Sunday, May 8, 1983
Bright puddles
I woke up in a bad way. Someone had thoughtfully put a bowl beside the sofa and I proceeded to puke into this.
At some point in the morning, Tony’s flatmates arrived back from America and there were angry words and commotion as they discovered Pete and Mo asleep in their bed. Sandra, one of the flat-mates, stalked into the living room where I lay in a sickly sweat surrounded by heaps of bottles: she gave me a stony glare and stalked out again. Vicious words were aimed at Tony, who was berated for being lazy, for never buying coffee or hoovering the carpets.
Meanwhile I puked continuously; I couldn’t hold anything down, not even water, and eventually I was reduced to convulsive gagging motions and felt even worse. My head swam and I felt like dying.
Pete left to take Mo home while I was retching into the sink upstairs: it was just me and Tony, a weary and sickly conversation, interrupted by my throwing up. When Pete came back I decided I’d best make a move even though I just wanted to lie down in one place and suffer.
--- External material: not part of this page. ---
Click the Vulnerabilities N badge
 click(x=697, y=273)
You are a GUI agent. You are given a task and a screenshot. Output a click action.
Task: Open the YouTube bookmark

I bid goodbye to Pete and Tony who were headed to the launderette to wash the sheets. Outside the rain tumbled down and there was even a rumble of thunder, but by the time I set out a thin drizzle pittered into bright puddles in the gutters. Railton Road was a picture of Sunday desolation, dingy shops and harsh façades of grey iron fencing and rubble where houses once stood. The alleyways and passage ways were deserted.
I didn’t feel too bad until I reached the tube, but once I was being shaken and heaved in the bright electric smoke filled carriages I felt worse and worse. I tried to make myself sick in Waterloo railway station but nothing would come so I sat there feeling dejected and miserable, trying to interest myself in a News of the World. I didn’t have long to wait, and when the Watermouth train rolled in I made sure that I was sat near a toilet. I puked up once on the way back but felt much better after that and gradually improved from thereon.
I couldn’t do much but lie grey-ly on my bed when I got back and I was actually in bed when Rowan came in and broke the news about a Saturday soiree with Lindsey: “She likes you a lot but not in that way.” I lay brooding for a while but eventually roused myself sufficiently to go out for a drink and be cheerful.